You are viewing a plain text version of this content. The canonical link for it is here.
Posted to common-user@hadoop.apache.org by "W.P. McNeill" <bi...@gmail.com> on 2011/09/11 20:41:45 UTC

Can't print an ArrayWritable as a key even if it implements the ArrayWritable interface

I have an array of strings object called ItemSet defined like so:

   public class ItemSet extends ArrayWritable implements
WritableComparable<ItemSet>

I am able to use ItemSet as both a key and value in Hadoop jobs that I have
written. However, when I try to use "hadoop fs -text" to dump a sequence
file containing ItemSet keys and values, I get a ClassCastException. I am
specifying the jar that contains ItemSet as a "-libjars" argument, so the
class can be seen.

When I stepped into the FsShell code in the debugger I saw that the problem
occurs in org.apache.hadoop.fs.TextRecordInputStream constructor. When this
constructor tries to create the key class, it calls
ItemSet.asSubclass(WritableComparable.class). This call throws the
ClassCastException.

   1. Shouldn't it be possible to cast ItemSet to WritableComparable?
   2. Why don't I see this exception when I run code other than FsShell that
   uses ItemSet as a key?
   3. Is this the same issue as
HADOOP-4466<https://issues.apache.org/jira/browse/HADOOP-4466>
   ?

This is Hadoop 0.20.203.0.

Re: Can't print an ArrayWritable as a key even if it implements the ArrayWritable interface

Posted by "W.P. McNeill" <bi...@gmail.com>.
Now I'm not able to reproduce this bug. The only thing I've changed recently
is moving ItemSet down to a lower package (from wpmcn to wpmcn.structure),
but I'd be surprised if that was the problem.

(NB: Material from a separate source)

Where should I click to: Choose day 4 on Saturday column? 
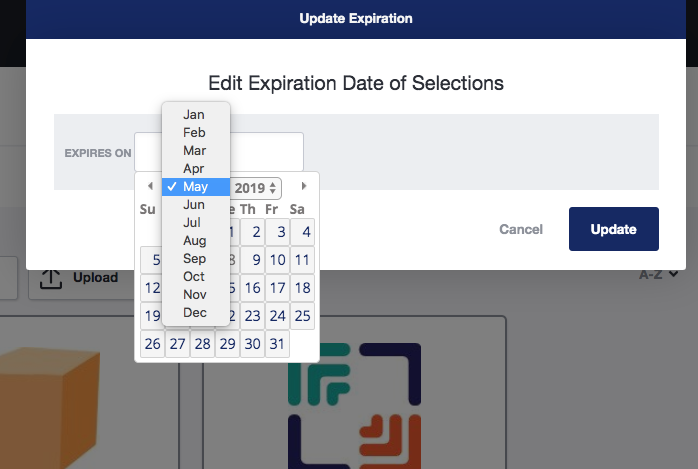[303, 231]
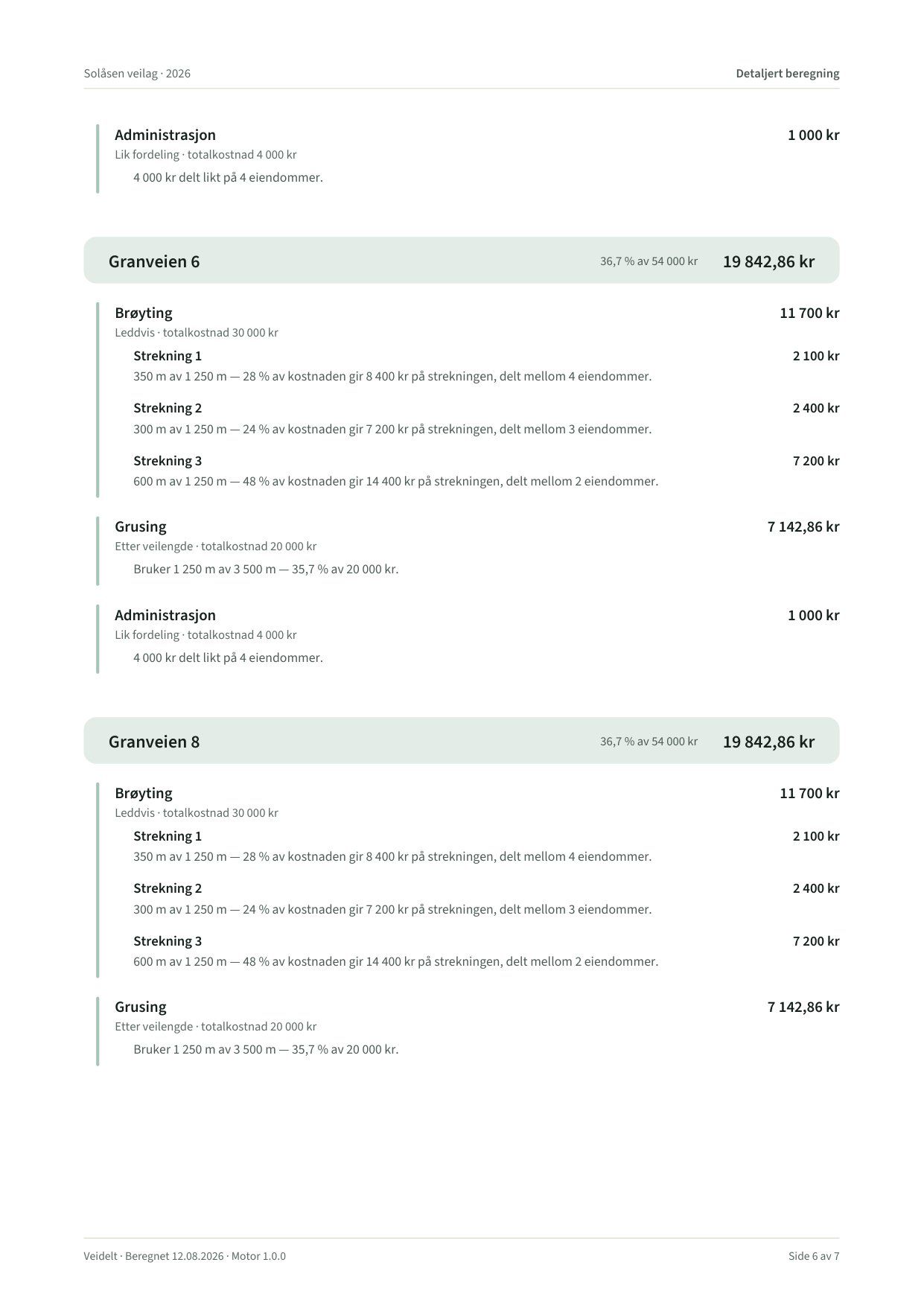Image resolution: width=924 pixels, height=1306 pixels.
Task: Click the Administrasjon heading under Granveien 6
Action: (x=165, y=615)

I'll have to see if I can repro with an older version of the code.

I've implemented ItemSet differently than you've implemented your custom
writable. See https://gist.github.com/1214627. I don't think this is the
issue, though.

Re: Can't print an ArrayWritable as a key even if it implements the ArrayWritable interface

Posted by Harsh J <ha...@cloudera.com>.
Hello W.P.,

Could you paste your exact exception/strace?

I tried to reproduce your issue and failed both on 0.20 and trunk.
Here are the stuff I used to ape yours (mostly dummy stuff):
https://gist.github.com/1210817

Perhaps am not doing some step that you are doing.

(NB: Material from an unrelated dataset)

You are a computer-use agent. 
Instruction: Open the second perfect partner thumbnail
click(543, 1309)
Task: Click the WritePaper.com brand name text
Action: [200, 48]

My suspicion is that your ItemSet import may be wrong? Or a different,
serializable class is getting loaded instead of the WritableComprable
one when you perform your job, due to an improper import statement and
similar names?

On Mon, Sep 12, 2011 at 12:49 AM, W.P. McNeill <bi...@gmail.com> wrote:
> With a bit more debugging I may have partially answered question (3) for
> myself.
>
> When I run a Hadoop job other than that called by "hadoop fs -text", an
> ItemSet key is created by the org.apache.hadoop.ioWritableComparator.newKey
> method, which looks like this:
>
>  public WritableComparable newKey() {
>    return ReflectionUtils.newInstance(keyClass, null);
>  }
>
> Here keyClass is equal to ItemSet.class. Compare this to the call in the
> TextRecordInputStream constructor.
>
>      key =
> ReflectionUtils.newInstance(r.getKeyClass().asSubclass(WritableComparable.class),
>                                        getConf());
>
> This does look related to
> HADOOP-4466<https://issues.apache.org/jira/browse/HADOOP-4466>,
> but that is listed as fixed in 0.19.0.
>



-- 
Harsh J

Re: Can't print an ArrayWritable as a key even if it implements the ArrayWritable interface

Posted by "W.P. McNeill" <bi...@gmail.com>.
With a bit more debugging I may have partially answered question (3) for
myself.

When I run a Hadoop job other than that called by "hadoop fs -text", an
ItemSet key is created by the org.apache.hadoop.ioWritableComparator.newKey
method, which looks like this:

  public WritableComparable newKey() {
    return ReflectionUtils.newInstance(keyClass, null);
  }

Here keyClass is equal to ItemSet.class. Compare this to the call in the
TextRecordInputStream constructor.

      key =
ReflectionUtils.newInstance(r.getKeyClass().asSubclass(WritableComparable.class),
                                        getConf());

This does look related to
HADOOP-4466<https://issues.apache.org/jira/browse/HADOOP-4466>,
but that is listed as fixed in 0.19.0.